WHAT THE EXERCISE ASKS ->
Only the line with "The image size is (408, 448)." and the lines after it, to the end of the data, should appear in the answer, each reproduced exactly.
*** Opening INPUT DATA ***
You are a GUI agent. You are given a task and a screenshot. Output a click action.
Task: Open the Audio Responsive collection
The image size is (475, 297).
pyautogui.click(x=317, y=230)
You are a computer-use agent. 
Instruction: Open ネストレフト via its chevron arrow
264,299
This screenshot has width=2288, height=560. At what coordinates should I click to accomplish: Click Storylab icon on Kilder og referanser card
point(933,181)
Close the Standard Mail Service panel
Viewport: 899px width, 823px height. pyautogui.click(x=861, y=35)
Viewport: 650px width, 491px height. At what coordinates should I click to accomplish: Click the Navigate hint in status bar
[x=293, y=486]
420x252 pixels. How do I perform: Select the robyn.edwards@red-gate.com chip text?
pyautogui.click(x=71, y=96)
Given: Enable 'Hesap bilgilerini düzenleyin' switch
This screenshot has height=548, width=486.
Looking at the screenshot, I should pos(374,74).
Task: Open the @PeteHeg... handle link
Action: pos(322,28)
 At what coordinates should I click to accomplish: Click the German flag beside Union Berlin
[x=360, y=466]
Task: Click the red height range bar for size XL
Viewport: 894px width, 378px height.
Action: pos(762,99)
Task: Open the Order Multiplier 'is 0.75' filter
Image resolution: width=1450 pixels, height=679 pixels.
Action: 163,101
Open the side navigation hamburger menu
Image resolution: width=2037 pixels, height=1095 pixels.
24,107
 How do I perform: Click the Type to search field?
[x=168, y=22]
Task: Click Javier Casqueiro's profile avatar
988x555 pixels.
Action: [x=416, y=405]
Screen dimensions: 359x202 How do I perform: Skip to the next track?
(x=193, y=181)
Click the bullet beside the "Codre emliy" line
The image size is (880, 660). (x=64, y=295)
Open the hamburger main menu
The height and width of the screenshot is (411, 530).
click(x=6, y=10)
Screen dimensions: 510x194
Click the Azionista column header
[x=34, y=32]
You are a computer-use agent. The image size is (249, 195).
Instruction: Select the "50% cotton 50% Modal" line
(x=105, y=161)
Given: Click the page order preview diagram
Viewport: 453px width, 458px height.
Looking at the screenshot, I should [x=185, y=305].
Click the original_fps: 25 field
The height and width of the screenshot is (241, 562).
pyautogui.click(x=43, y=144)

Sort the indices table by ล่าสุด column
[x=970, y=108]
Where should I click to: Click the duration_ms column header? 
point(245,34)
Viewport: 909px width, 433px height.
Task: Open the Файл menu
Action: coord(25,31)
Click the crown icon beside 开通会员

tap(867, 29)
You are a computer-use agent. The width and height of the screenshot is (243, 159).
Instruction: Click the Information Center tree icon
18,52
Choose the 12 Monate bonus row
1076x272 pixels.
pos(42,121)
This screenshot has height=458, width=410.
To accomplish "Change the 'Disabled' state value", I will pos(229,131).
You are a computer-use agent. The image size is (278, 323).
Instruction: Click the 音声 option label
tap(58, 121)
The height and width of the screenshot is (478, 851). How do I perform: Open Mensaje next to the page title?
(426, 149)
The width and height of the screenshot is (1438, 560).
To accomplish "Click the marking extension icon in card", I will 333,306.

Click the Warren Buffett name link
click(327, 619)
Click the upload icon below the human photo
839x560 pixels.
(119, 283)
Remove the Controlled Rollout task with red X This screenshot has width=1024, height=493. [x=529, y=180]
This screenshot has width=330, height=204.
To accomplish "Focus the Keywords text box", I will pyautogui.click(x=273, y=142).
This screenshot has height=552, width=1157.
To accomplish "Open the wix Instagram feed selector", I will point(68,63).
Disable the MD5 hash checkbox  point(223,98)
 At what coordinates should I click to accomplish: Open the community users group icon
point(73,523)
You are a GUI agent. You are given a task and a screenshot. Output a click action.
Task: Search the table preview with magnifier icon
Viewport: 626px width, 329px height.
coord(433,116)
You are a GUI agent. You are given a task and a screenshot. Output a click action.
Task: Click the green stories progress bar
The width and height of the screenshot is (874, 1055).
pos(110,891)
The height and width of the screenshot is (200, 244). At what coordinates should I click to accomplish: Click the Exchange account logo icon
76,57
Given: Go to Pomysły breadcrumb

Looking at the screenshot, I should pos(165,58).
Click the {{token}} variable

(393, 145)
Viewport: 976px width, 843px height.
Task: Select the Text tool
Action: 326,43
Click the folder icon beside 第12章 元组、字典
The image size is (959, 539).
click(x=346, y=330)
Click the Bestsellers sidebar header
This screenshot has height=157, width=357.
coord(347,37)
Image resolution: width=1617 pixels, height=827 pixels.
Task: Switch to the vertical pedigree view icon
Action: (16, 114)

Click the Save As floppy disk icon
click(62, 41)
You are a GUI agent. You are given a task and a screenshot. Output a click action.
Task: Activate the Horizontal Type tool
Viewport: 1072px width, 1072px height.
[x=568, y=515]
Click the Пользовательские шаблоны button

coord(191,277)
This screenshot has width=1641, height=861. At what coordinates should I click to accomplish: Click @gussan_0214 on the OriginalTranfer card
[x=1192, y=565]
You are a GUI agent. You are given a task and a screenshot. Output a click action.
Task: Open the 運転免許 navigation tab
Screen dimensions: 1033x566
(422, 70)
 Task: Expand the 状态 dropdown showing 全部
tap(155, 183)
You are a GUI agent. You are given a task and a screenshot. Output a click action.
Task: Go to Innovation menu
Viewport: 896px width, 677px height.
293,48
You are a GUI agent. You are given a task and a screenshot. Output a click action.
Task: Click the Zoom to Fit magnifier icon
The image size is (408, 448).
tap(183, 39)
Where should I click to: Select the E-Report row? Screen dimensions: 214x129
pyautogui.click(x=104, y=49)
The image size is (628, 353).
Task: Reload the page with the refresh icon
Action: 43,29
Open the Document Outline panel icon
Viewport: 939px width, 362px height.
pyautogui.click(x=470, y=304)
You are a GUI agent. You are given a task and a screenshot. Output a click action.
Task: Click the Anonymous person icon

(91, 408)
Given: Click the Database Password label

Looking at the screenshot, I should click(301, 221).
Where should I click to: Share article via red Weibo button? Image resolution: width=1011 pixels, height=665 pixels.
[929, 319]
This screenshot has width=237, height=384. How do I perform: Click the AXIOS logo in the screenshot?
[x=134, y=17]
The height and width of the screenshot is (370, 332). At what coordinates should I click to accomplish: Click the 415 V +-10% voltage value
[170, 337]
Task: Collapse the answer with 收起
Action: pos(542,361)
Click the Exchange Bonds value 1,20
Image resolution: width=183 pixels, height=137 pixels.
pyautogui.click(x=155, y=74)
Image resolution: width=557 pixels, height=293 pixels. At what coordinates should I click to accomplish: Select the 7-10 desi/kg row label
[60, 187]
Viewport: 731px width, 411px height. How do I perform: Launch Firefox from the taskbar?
*** Closing INPUT DATA ***
THE COMPLETED TASK ->
The image size is (408, 448).
tap(183, 39)
Where should I click to: Select the E-Report row? Screen dimensions: 214x129
pyautogui.click(x=104, y=49)
The image size is (628, 353).
Task: Reload the page with the refresh icon
Action: 43,29
Open the Document Outline panel icon
Viewport: 939px width, 362px height.
pyautogui.click(x=470, y=304)
You are a GUI agent. You are given a task and a screenshot. Output a click action.
Task: Click the Anonymous person icon

(91, 408)
Given: Click the Database Password label

Looking at the screenshot, I should click(301, 221).
Where should I click to: Share article via red Weibo button? Image resolution: width=1011 pixels, height=665 pixels.
[929, 319]
This screenshot has width=237, height=384. How do I perform: Click the AXIOS logo in the screenshot?
[x=134, y=17]
The height and width of the screenshot is (370, 332). At what coordinates should I click to accomplish: Click the 415 V +-10% voltage value
[170, 337]
Task: Collapse the answer with 收起
Action: pos(542,361)
Click the Exchange Bonds value 1,20
Image resolution: width=183 pixels, height=137 pixels.
pyautogui.click(x=155, y=74)
Image resolution: width=557 pixels, height=293 pixels. At what coordinates should I click to accomplish: Select the 7-10 desi/kg row label
[60, 187]
Viewport: 731px width, 411px height. How do I perform: Launch Firefox from the taskbar?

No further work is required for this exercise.